In the material below, begin at the line that has "The image size is (496, 315).", stop after the line that has "Screen dimensions: 385x369", and transcribe those lines exactly, without pictures.

==== Extracted information

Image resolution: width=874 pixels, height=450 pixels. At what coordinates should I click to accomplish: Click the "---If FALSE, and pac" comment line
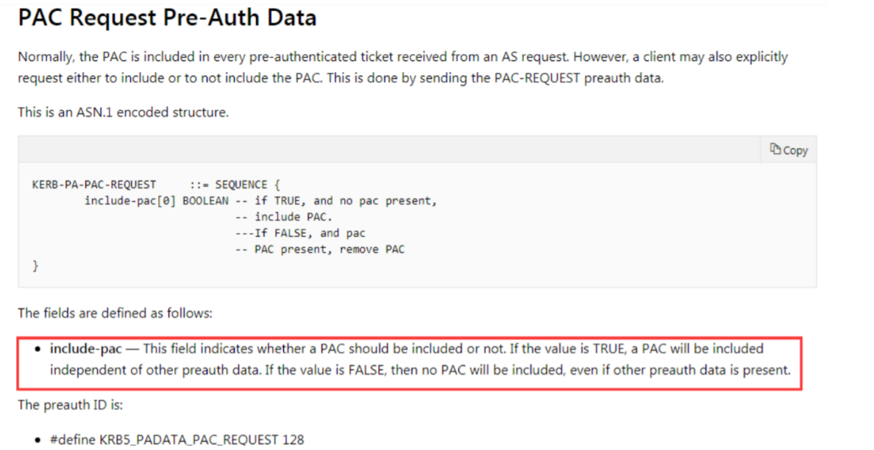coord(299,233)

========
==== Extracted information

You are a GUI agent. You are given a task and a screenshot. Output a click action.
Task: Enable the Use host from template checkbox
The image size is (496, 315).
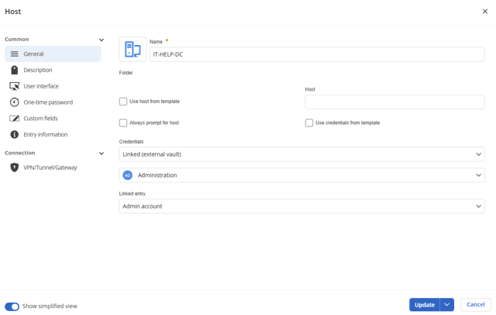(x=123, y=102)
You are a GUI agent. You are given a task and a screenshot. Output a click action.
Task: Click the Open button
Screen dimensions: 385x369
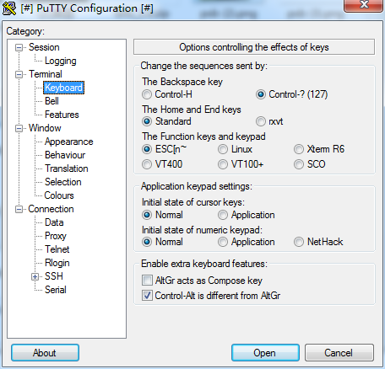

========

▶ _Result_
The image size is (496, 315).
(x=123, y=102)
You are a GUI agent. You are given a task and a screenshot. Output a click action.
Task: Click the Open button
Screen dimensions: 385x369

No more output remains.